I have two children in elementary school now and every year at the beginning of the school year at open house, it is inevitable that at least one parent stands up to discuss his child’s allergy, or we at least receive a letter from the parents or school nurse describing a classmate’s life-threatening food allergy. One of our daughter’s does have a food allergy, and we have written those letters and done those talks. But we are not as afraid as we used to be. We have also done alternative treatments with excellent results and when we see the fear other parents have, we can very well relate.
When we encounter someone with a child with a food allergy, or for that matter any allergy, my husband feels strongly that we should always share our alternative treatment (NAET) story in hopes that it may alleviate some of the fear these other parents have. I, on the other hand, am a little more cautious than he, maybe because of the looks I’ve received when we start talking about “alternative practitioners” or “acupressure.” I like to wade into the world of alternative treatment when discussing it with others; he likes to dive right in, regardless of the temperature of our audience.
I don’t know if the odd looks are maybe curious interest, or perhaps they are are-you-crazy looks. We have told people about alternative forms of allergy treatment regarding not only food allergies, but also pollen allergies and asthma. So far, only one of the many people we have told about NAET has tried it. And it was successful. A handful of others swear they are going to get more information from us, or that they are “definitely” going to give it a try, they just need to find some time.

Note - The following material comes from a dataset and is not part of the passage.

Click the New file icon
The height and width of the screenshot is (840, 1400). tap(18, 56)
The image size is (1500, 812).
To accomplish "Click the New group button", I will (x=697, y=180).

What we don’t understand, is why not? NAET, along with some other alternative treatments like dietary change or additions, is a noninvasive practice that can aleve symptoms or at least the severity of the symptoms. People are ready to take their children (or themselves for that matter) into the allergist and begin a regimen of uncomfortable shots, and that’s usually after completing a painful skin test, yet they balk at the thought of trying something unconventional, but pain free.
I understand the questioning of anything that isn’t mainstream; it’s not “proven” or FDA approved. I’ve questioned plenty of recommendations that I’ve received over the years for various medical solutions, some I’ve ended up adding to my regimen, some I’ve ended up tossing out with the bath water. But on the other hand, there is a lot out there that is FDA approved that might not necessarily be the best option for you, and not just in the realm of allergy relief.
The bottom line, what I believe in is research (and I mean your own) and an open mind. Whether it’s an alternative treatment or whether it’s a new doctor, do your background checking, your investigative work. Ask questions, do a little online exploration or make some phone calls. You are your ultimate authority, but be one with an open mind. Just as it is best to learn about something before accepting it, do the same before you reject it. You may be in for a pleasant, not to mention healthful, surprise.